▶ **WORK REQUEST**:
Your reply should be one number: how many lines of the records below contain the string "will".

▶ **RECORDS SHOWN**:
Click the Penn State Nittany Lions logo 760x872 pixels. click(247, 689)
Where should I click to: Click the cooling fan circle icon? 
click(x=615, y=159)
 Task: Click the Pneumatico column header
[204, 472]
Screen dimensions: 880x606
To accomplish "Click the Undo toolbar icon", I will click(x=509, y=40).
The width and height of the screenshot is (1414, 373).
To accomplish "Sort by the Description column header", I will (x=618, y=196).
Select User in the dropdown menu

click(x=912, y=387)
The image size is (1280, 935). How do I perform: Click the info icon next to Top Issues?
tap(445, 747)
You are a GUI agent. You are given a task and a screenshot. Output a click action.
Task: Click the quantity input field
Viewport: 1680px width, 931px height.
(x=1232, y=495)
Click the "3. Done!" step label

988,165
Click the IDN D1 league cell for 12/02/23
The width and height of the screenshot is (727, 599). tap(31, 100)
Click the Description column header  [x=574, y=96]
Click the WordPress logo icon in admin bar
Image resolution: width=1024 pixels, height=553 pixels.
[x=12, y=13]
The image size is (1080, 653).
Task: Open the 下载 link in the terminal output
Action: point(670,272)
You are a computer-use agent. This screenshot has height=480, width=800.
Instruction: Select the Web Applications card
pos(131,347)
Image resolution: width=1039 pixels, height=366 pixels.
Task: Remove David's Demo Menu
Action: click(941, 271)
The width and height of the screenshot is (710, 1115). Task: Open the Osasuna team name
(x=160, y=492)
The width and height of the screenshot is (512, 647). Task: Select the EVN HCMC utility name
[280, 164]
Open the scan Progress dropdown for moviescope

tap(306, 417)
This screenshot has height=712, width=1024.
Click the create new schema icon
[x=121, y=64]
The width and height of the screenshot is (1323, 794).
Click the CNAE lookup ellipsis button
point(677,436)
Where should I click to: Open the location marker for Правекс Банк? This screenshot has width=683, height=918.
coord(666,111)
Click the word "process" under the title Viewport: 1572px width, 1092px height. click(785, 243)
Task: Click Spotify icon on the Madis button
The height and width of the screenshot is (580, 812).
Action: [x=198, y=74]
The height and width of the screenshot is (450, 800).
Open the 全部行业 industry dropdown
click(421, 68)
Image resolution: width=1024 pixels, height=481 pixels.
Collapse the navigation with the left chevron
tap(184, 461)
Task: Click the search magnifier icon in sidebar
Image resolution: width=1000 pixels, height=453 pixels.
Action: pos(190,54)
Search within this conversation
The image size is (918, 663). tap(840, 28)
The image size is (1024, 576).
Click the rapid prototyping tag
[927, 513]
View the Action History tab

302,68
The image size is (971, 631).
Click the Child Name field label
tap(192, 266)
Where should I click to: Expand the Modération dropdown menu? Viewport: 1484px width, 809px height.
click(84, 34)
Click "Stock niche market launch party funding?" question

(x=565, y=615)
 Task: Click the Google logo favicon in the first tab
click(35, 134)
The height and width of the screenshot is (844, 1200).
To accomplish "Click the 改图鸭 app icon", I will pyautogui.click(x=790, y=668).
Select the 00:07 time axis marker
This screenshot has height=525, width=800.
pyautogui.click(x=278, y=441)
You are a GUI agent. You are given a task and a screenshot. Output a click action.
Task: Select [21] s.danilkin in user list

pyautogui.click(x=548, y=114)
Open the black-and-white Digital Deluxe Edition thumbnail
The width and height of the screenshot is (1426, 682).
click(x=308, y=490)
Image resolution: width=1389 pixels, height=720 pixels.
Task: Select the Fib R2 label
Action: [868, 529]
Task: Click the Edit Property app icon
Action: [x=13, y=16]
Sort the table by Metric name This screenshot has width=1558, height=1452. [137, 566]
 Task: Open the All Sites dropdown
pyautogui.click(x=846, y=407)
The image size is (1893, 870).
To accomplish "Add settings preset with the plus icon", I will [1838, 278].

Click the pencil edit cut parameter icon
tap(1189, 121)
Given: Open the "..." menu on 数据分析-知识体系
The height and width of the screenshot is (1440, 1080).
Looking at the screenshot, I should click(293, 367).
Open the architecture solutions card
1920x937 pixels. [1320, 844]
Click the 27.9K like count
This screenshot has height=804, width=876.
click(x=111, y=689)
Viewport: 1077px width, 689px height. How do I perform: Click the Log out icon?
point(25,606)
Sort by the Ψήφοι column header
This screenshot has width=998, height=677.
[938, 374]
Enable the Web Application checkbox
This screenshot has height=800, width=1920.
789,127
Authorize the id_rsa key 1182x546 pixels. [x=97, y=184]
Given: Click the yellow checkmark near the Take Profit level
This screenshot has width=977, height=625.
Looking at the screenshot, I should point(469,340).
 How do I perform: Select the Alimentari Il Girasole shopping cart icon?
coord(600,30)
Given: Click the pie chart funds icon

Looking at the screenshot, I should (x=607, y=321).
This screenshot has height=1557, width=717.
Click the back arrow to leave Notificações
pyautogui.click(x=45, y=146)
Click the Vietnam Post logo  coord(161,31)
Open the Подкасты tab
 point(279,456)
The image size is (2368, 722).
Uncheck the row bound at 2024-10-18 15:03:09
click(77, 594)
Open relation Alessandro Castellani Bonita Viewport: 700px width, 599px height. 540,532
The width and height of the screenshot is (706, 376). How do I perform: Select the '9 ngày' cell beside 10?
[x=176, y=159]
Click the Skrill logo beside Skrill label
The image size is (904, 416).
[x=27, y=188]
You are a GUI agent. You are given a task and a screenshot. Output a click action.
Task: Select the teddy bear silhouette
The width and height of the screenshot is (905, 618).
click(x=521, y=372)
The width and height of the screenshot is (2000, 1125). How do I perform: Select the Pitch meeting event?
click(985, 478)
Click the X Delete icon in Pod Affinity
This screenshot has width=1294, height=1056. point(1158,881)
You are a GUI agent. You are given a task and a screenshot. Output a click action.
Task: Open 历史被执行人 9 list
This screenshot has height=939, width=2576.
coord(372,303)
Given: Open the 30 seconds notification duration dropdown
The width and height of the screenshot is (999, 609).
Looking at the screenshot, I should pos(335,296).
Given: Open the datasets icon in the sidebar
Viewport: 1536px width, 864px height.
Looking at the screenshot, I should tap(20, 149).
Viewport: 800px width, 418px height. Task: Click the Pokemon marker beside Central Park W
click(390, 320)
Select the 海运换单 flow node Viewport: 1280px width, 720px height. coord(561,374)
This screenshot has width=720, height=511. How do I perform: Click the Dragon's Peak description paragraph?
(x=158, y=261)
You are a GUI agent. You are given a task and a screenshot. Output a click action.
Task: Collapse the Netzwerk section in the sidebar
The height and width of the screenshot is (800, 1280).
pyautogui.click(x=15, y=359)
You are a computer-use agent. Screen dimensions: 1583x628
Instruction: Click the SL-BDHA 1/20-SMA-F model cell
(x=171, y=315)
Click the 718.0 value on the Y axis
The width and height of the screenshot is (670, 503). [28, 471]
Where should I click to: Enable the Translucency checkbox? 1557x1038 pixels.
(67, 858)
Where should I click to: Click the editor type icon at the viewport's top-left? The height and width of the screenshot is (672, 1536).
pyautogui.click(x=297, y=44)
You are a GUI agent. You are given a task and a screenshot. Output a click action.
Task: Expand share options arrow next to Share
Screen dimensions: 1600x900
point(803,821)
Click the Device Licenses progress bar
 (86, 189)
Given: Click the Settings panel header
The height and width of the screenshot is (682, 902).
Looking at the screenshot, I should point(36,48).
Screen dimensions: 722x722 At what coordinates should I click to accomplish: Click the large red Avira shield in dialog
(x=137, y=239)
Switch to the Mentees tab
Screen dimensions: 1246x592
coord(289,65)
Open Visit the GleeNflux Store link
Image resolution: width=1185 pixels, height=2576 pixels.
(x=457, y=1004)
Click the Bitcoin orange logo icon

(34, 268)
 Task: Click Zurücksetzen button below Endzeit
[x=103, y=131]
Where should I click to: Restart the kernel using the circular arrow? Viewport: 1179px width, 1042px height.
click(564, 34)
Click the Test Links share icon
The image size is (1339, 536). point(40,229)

▶ **REPLY TO THE TASK**:
4